◆ Provided data ◆
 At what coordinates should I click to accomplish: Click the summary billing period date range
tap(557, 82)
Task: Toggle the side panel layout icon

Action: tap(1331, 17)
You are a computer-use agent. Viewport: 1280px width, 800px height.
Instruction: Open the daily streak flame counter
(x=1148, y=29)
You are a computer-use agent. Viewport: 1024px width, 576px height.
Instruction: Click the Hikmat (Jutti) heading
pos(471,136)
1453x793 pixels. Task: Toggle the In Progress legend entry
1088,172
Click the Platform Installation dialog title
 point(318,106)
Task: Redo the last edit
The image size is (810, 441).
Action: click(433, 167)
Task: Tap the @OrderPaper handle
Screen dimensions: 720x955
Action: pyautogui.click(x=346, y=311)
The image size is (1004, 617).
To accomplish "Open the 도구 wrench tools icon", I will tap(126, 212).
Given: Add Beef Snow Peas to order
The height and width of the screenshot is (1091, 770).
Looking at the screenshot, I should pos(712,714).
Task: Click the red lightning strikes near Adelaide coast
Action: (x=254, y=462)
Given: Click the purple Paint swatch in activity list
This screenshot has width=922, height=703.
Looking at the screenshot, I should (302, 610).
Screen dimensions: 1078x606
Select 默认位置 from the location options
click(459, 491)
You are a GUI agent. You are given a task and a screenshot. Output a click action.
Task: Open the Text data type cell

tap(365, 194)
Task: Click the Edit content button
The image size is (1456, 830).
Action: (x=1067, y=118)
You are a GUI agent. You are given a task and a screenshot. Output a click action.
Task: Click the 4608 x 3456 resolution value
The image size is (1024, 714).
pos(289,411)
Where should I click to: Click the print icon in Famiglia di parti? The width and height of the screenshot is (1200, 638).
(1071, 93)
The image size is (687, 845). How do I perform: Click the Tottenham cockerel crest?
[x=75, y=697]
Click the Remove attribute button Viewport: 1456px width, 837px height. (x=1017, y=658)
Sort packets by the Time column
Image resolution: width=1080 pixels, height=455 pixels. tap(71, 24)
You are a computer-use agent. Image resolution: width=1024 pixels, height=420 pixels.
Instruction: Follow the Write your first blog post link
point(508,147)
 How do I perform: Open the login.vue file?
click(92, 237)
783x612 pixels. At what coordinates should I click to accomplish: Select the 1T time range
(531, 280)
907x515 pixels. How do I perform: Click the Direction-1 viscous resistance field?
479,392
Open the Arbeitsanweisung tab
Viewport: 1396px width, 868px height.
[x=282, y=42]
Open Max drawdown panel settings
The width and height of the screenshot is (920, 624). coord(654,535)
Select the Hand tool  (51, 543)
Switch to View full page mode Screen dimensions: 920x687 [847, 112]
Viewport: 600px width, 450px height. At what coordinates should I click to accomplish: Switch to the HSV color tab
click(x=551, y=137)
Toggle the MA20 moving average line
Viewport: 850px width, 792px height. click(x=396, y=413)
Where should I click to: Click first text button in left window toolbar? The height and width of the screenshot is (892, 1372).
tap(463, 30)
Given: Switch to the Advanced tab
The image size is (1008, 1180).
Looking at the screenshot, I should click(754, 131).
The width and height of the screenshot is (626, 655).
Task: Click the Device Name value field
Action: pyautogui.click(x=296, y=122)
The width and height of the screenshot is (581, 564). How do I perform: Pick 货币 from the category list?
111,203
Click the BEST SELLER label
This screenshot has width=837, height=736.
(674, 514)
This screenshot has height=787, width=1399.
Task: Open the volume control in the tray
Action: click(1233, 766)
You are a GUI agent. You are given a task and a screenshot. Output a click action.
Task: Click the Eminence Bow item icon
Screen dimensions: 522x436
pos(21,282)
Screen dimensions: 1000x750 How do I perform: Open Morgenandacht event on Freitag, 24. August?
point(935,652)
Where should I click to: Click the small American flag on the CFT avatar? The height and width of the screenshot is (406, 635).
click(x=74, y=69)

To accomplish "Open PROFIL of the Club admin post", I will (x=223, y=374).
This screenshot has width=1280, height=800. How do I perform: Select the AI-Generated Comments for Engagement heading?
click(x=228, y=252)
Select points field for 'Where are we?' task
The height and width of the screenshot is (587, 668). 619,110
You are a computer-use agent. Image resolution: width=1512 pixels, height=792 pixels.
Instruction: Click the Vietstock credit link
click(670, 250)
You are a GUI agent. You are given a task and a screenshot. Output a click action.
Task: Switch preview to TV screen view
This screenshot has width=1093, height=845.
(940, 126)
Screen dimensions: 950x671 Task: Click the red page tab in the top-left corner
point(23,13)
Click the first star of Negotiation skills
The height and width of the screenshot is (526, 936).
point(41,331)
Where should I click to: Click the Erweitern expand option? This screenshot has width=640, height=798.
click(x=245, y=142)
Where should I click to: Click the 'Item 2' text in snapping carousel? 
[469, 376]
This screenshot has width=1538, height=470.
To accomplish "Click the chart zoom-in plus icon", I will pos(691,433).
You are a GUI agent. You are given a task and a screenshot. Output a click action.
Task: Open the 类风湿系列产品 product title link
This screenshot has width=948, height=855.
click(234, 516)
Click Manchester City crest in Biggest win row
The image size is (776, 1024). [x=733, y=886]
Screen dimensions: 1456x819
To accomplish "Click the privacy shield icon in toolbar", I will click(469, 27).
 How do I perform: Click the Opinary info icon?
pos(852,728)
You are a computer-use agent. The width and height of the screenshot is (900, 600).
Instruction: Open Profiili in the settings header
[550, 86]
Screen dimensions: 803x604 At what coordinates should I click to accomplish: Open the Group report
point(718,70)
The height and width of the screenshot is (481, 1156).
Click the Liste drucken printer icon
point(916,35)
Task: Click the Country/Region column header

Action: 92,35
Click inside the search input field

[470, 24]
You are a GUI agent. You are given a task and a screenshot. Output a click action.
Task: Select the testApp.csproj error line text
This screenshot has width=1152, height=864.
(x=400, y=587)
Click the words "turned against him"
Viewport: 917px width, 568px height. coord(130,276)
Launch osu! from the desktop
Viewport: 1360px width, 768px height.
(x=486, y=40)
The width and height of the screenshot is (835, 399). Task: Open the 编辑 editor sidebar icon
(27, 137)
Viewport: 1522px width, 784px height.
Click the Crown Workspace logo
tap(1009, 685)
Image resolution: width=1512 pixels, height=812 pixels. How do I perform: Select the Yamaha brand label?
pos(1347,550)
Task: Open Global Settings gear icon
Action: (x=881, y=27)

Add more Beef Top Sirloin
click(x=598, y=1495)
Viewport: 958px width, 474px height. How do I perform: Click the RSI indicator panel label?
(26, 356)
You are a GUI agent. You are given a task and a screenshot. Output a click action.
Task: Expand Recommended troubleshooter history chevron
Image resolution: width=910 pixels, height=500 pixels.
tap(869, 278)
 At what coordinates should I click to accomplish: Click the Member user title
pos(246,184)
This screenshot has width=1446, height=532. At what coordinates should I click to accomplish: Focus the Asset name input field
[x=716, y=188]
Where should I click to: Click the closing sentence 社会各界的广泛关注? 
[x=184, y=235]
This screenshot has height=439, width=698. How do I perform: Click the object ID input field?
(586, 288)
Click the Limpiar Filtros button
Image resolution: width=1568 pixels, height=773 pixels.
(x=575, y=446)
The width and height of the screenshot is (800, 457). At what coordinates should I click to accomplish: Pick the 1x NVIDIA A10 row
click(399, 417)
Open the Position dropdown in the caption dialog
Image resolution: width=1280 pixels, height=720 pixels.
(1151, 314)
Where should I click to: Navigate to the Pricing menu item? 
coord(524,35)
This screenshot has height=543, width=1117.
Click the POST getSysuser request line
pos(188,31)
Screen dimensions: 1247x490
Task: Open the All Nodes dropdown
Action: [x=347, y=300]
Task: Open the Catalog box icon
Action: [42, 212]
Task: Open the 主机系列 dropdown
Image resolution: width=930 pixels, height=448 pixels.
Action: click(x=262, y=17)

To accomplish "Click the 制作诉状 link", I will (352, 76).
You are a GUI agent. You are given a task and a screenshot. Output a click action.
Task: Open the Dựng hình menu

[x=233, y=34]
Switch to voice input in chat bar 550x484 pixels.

◆ Task ◆
Beginning at the first line of the records, give again each line exactly as written, ending with the line that contains "Given: Click the".

◆ Exercise response ◆
 At what coordinates should I click to accomplish: Click the summary billing period date range
tap(557, 82)
Task: Toggle the side panel layout icon

Action: tap(1331, 17)
You are a computer-use agent. Viewport: 1280px width, 800px height.
Instruction: Open the daily streak flame counter
(x=1148, y=29)
You are a computer-use agent. Viewport: 1024px width, 576px height.
Instruction: Click the Hikmat (Jutti) heading
pos(471,136)
1453x793 pixels. Task: Toggle the In Progress legend entry
1088,172
Click the Platform Installation dialog title
 point(318,106)
Task: Redo the last edit
The image size is (810, 441).
Action: click(433, 167)
Task: Tap the @OrderPaper handle
Screen dimensions: 720x955
Action: pyautogui.click(x=346, y=311)
The image size is (1004, 617).
To accomplish "Open the 도구 wrench tools icon", I will tap(126, 212).
Given: Add Beef Snow Peas to order
The height and width of the screenshot is (1091, 770).
Looking at the screenshot, I should pos(712,714).
Task: Click the red lightning strikes near Adelaide coast
Action: (x=254, y=462)
Given: Click the purple Paint swatch in activity list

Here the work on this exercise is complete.